Mrs Constance Jewell was born in 1896 and interviewed in 1986 for the 'Looking Back at Liverpool: An Oral History of the Liverpool Region 1900 to 1960.' She moved with her husband to Hammondville, a housing settlement for families in difficulty, in the Depression. She remembers a rich social life in the community there.
Transcript

CONSTANCE: We had a great time there. We had a Younger Set, and a gymnasium class. Mrs Jones, Mrs Laura Jones of Stewart Avenue, Hammondville, she ran the Younger Set for us. And we had a ball here and they all went to the ball. I can't remember who they [debutantes] were presented to now, I really can't. In those days the hall was up where the shops are now. Mrs Brasnet gave us that hall for recreation and we ran dances up there, some for the Liverpool Hospital, some for the ambulance [service], and some for the Harmony Club; the Harmony Club consisted of a lot of men that used to like to come and sit and have talks and games and one thing and another.
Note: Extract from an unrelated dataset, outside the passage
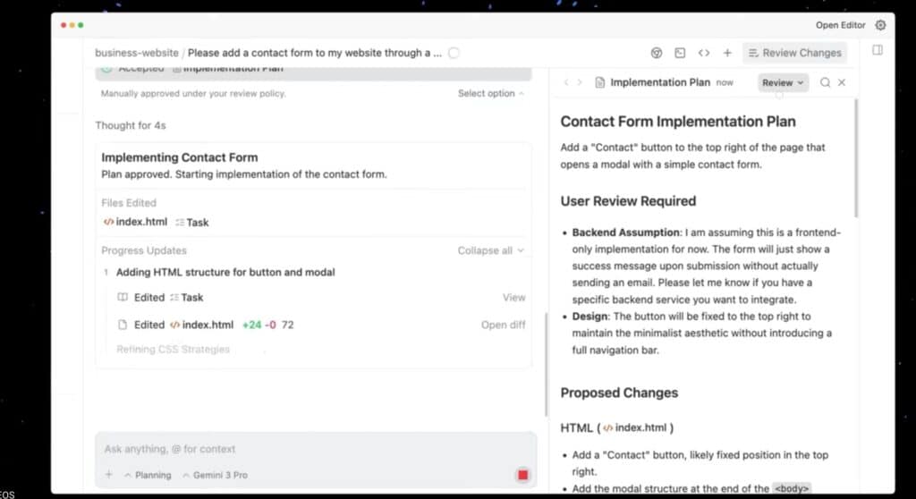
Task: Click the plus icon in top toolbar
Action: click(727, 53)
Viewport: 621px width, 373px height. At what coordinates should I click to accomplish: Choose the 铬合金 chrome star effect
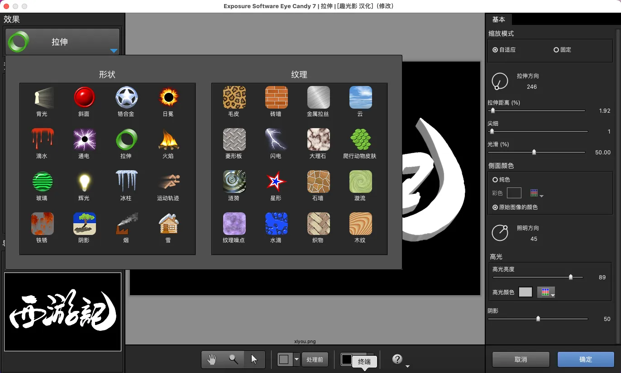[x=126, y=97]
The ladies had the Black Cat Club and we all used to belong to that. The younger ones had a Younger Set and they had quite a lot of games and one thing and another, you know, to occupy their minds.

Contributed By
(Excerpt from interview with Mrs Jewell from the 'Looking back at Liverpool : an oral history of the Liverpool region 1900-1960' conducted in 1986 by Liverpool City Council, editor and project co-ordinator Catherine Johnson ; researchers Angela Imbrosciano, Verica Miiosavijevic, Kathleen Smith)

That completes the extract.